腕と脚の交叉連結(「魔法型」) | ゴルフ直線打法

腕と脚の交叉連結(「魔法型」)

「魔法型」のスイングでは(「スイングの二分類」(07-07-12))、クラブを上げる腕の動きは、左右が交叉する形で脚に繋がります。アドレスの姿勢で両腕を下げた体勢から、右グリップを固めて上に引き上げると、左膝に荷重が掛かるように左脚が踏ん張ります。このことから、バックのスタートからトップに引き上げる動きの間は、左脚に体重が掛かることがわかります。

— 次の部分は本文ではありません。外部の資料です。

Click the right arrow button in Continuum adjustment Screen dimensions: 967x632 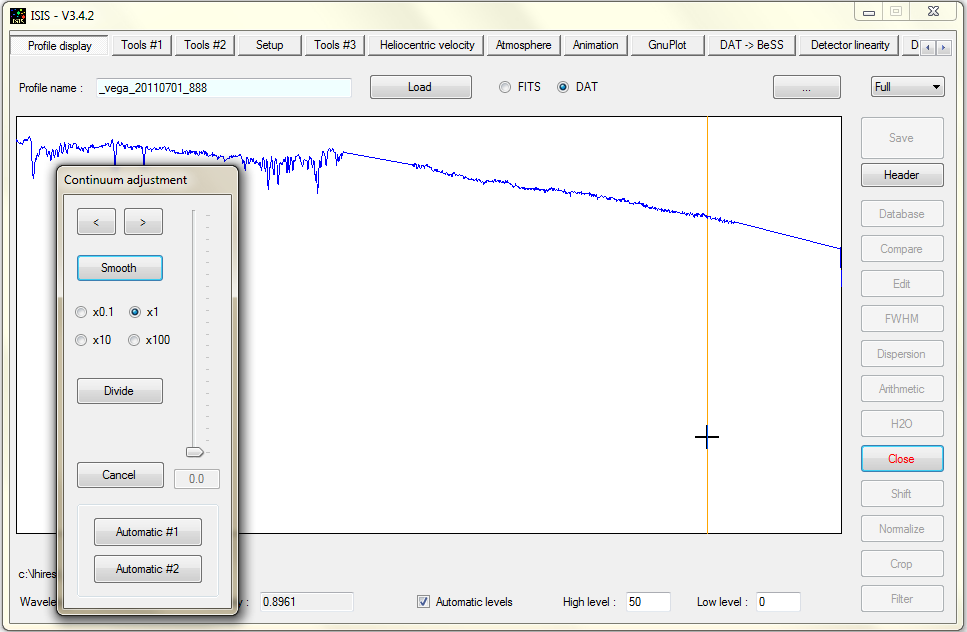pos(143,222)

ここで左手を右手に繋ぎ、「深いトップ」に入れる動きで左腕を引き込むと、今度は右膝に荷重が掛かります。この体勢から、ダウンで一気に左腕を引き戻そうとすると、左肩を引く右脚の動きで右膝が引き込まれて踏ん張ります。ここからインパクトに向けて右腕を引き戻すには、左膝を引き込むように左脚が踏ん張ります。

こうして上体の動きを支えるピボット(回旋軸)が、左膝でバック、右膝で「深いトップ」、右膝でダウン、左膝でインパクトと逐次切り替わり、左右が交叉する形で腕が振られるわけです。これが脚の動きで腕を振るパワー発生機構の動きの仕組みです。この腕と脚の繋がりを「交叉連結」と呼ぶことにします。

脚腰が弱ると膝の力が抜け、重いクラブが振れなくなります。この場合、左右の交叉する脚と腕の動きの繋がりを意識すれば、地球をしっかり掴んでクラブを振ることができます。これを忘れてバックで右膝に乗ると、ダウンで一気に左膝に乗ることになり、引き下ろしの急加速はできなくなります。これが腰を回すスイングの形です。

腰を回す「反魔法型」と「魔法型」の違いは、左右の腕の使い方の差が生み出します。これにはクラブの特性も影響します。「反魔法型」の場合は、腕と脚が左右平行に繋がる「平行連結」になります。これについては次回に議論します。